### SET TASK
Format the following items as a numbered list, one line per entry, and omit any blank lines.

### PROVIDED MATERIAL
╔══
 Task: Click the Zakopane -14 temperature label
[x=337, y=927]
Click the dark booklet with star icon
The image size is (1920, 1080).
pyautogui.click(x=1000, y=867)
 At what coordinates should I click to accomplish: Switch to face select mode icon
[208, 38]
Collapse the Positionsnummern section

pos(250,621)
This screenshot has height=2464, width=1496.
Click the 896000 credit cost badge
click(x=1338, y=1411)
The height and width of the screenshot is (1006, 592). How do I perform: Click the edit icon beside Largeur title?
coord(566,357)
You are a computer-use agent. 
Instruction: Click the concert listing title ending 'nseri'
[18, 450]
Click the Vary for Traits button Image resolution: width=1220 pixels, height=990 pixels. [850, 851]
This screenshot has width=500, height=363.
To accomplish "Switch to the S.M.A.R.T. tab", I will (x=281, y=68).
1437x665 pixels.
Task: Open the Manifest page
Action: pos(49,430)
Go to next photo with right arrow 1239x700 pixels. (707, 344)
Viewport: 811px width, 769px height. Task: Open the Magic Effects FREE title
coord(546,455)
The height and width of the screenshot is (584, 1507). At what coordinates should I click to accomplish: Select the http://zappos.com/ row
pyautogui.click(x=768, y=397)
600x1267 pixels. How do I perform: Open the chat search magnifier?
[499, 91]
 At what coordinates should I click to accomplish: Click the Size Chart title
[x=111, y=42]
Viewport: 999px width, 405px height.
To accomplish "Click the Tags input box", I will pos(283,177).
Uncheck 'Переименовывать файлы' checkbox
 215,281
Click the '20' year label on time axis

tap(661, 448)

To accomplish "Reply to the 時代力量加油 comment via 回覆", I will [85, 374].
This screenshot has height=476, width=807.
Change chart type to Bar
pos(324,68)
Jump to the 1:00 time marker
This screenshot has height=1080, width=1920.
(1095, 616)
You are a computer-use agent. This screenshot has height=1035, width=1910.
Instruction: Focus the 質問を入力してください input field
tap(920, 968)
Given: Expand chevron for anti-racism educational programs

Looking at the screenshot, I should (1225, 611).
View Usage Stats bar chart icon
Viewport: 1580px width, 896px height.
╚══
### REPLY
1.  Task: Click the Zakopane -14 temperature label
2. [x=337, y=927]
3. Click the dark booklet with star icon
4. The image size is (1920, 1080).
5. pyautogui.click(x=1000, y=867)
6.  At what coordinates should I click to accomplish: Switch to face select mode icon
7. [208, 38]
8. Collapse the Positionsnummern section
9. pos(250,621)
10. This screenshot has height=2464, width=1496.
11. Click the 896000 credit cost badge
12. click(x=1338, y=1411)
13. The height and width of the screenshot is (1006, 592). How do I perform: Click the edit icon beside Largeur title?
14. coord(566,357)
15. You are a computer-use agent. 
16. Instruction: Click the concert listing title ending 'nseri'
17. [18, 450]
18. Click the Vary for Traits button Image resolution: width=1220 pixels, height=990 pixels. [850, 851]
19. This screenshot has width=500, height=363.
20. To accomplish "Switch to the S.M.A.R.T. tab", I will (x=281, y=68).
21. 1437x665 pixels.
22. Task: Open the Manifest page
23. Action: pos(49,430)
24. Go to next photo with right arrow 1239x700 pixels. (707, 344)
25. Viewport: 811px width, 769px height. Task: Open the Magic Effects FREE title
26. coord(546,455)
27. The height and width of the screenshot is (584, 1507). At what coordinates should I click to accomplish: Select the http://zappos.com/ row
28. pyautogui.click(x=768, y=397)
29. 600x1267 pixels. How do I perform: Open the chat search magnifier?
30. [499, 91]
31.  At what coordinates should I click to accomplish: Click the Size Chart title
32. [x=111, y=42]
33. Viewport: 999px width, 405px height.
34. To accomplish "Click the Tags input box", I will pos(283,177).
35. Uncheck 'Переименовывать файлы' checkbox
36.  215,281
37. Click the '20' year label on time axis
38. tap(661, 448)
39. To accomplish "Reply to the 時代力量加油 comment via 回覆", I will [85, 374].
40. This screenshot has height=476, width=807.
41. Change chart type to Bar
42. pos(324,68)
43. Jump to the 1:00 time marker
44. This screenshot has height=1080, width=1920.
45. (1095, 616)
46. You are a computer-use agent. This screenshot has height=1035, width=1910.
47. Instruction: Focus the 質問を入力してください input field
48. tap(920, 968)
49. Given: Expand chevron for anti-racism educational programs
50. Looking at the screenshot, I should (1225, 611).
51. View Usage Stats bar chart icon
52. Viewport: 1580px width, 896px height.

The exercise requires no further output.